Memory#

The Memory is a Class used in the:class:~Brain to store information. The basic Memory e.g., stores all received sensor information, all actuator values set by the agent, and the reward returned by the environment(s). Additionally, it stores the internal reward calculated by the objective.

Memory as Replay Buffer#

The Memory can be used as a replay buffer. The base class can be extended by additional functions and attributes if needed.

How to use a specific memory#

Since Memory is initialized in the Brain, memory can be defined as a parameter of the Brain. For this, the path to the Memory class is passed to the params of the Brain class. Additionally, the parameters for the Memory can be defined. For example:

name: mighty_defender
 brain:
  name: palaestrai.agent.dummy_brain:DummyBrain
  params:
    params:
      memory_class: palaestrai.agent.memory:Memory
      memory_params: {}

Warning

The base lists (env_rewards, actions, observations, internal_rewards) are automatically filled in the brain. Do not add values to it, this could result in duplicates. You can manipulate existing values if needed or add values which are not part of the MuscleUpdateRequest. The only exception is the additional data which have to be implemented individually.

API Documentation#

Memory#

class palaestrai.agent.Memory(size_limit: int = 1000000)[source]

An in-memory data structure to store experinences in a ::~Brain.

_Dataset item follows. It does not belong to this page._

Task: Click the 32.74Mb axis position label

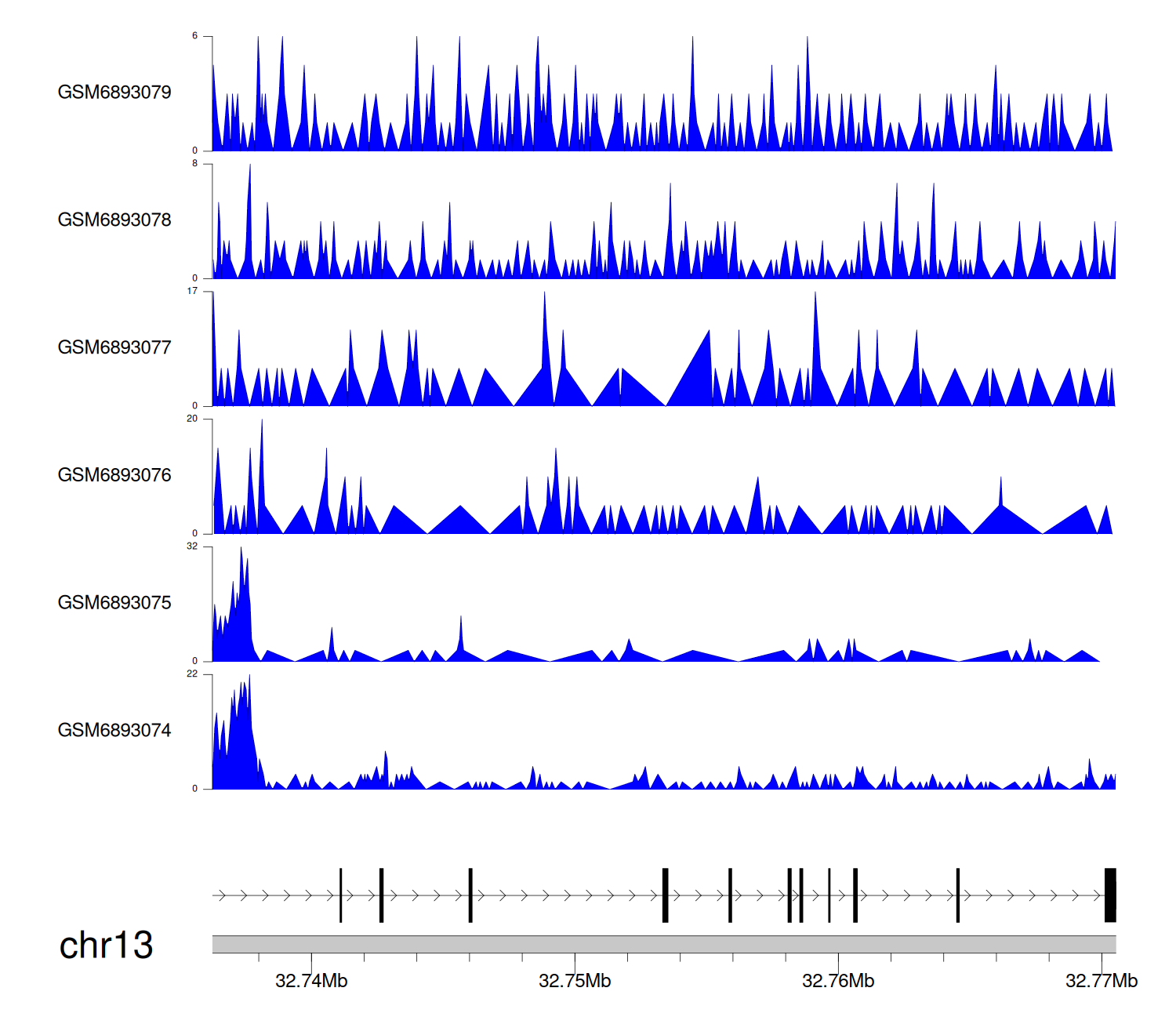Action: pos(311,981)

Each agent needs a memory to store experiences, regardless of the training algorithm that is used. This class represents this memory. It is an in-memory data strcture that uses pandas DataFrames for its public API. The memory stores observations, actions, rewards given from the envrionment, and the internal reward of the agent (objective value). The memory is passed to an Objective to calculate the objective value from rewards.

Parameters:

size_limit (int = 1e6) – Maximum size the memory is allowed to grow to until old entries are overwritten by new ones.

append(muscle_uid: str, sensor_readings: List[SensorInformation] | None = None, actuator_setpoints: List[ActuatorInformation] | None = None, rewards: List[RewardInformation] | None = None, done: bool | None = None, observations: ndarray | None = None, actions: ndarray | None = None, objective: ndarray | None = None, additional_data: Dict | None = None)[source]

Stores a new item in the agent’s memory (append)

An agent has experiences throughout its existence. The memory stores those by appending them. The memory stores at least those pieces of information that come from an environment, which are:

  • sensor readings

  • actuator setpoints (as issued by the agent)

  • rewards

  • whether the simulation has terminated (is “done”)

Readings, setpoints, and rewards are stored in their palaestrAI-native objects: SensorInformation, ActuatorInformation, and RewardInformation. Additionally, an agent (i.e., its muscle) may store its own view in terms of transformed values.

Parameters:
  • muscle_uid (str) – UID of the agent (Muscle) whose experiences we store

  • sensor_readings (List[SensorInformation]) – A muscle’s sensor readings as provided by the environment

  • actuator_setpoints (List[ActuatorInformation]) – A muscle’s setpoints as provided to an environment

  • rewards (List[RewardInformation]) – Rewards issued by the environment. It is not necessary that sensor readings, setpoints, and rewards belong to the same time step; usually, rewards at a time step t belong to the sensor readings and actions from t-1. This memory class correctly correlates rewards to the previous readings/actions.

  • done (bool = False) – Whether this was the last action executed in the environment

  • observations (Optional[np.ndarray] = None) – Observations the Muscle wants to share with its Brain, e.g., transformed/scaled values

  • actions (Optional[np.ndarray] = None,) – Action-related data a Muscle emitted, such as probabilities, or other data. Can be fed directly to the corresponding Brain, as with observations

  • objective (Optional[np.ndarray] = None) – The agent’s objective value describing its own goal. Optional, because the agent might calculate such a value separately.

  • additional_data (Optional[Dict] = None) – Any additional data a Muscle wants to store

property tags: Set[str]

All tags known to this memory

tail(n=1)[source]

Returns the n last full entries

This method returns a nested data frame that returns the n last entries from the memory. This method constructs a multi-indexed data frame, i.e., a dataframe that contains other dataframes. You access each value through the hierarchy, e.g.,

df = memory.tail(10) df.observations.uid.iloc[-1]

Parameters:

n (int = 1) – How many data items to return, counted from the latest addition. Defaults to 1.

Returns:

A dataclass that contains the n last full entries, i.e., all entries where the (observations, actions, rewards, objective) quadruplet is fully set. I.e., you can be sure that the all indexes correspond to each other, and that calling iloc with an index really gives you the n-th observation, action, and reward for it. However, if for whatever reason the environment returned an empty reward, this will also be included. This is in contrast to the ::~.sample method, which will return only entries with where an associated reward is also present.

Return type:

MemoryShard

truncate(n: int)[source]

Truncates the memory: Only the last n entries are retained.

Parameters:

n (int) – How many of the most recent entries should be retained. Negative values of n are treated as abs(n).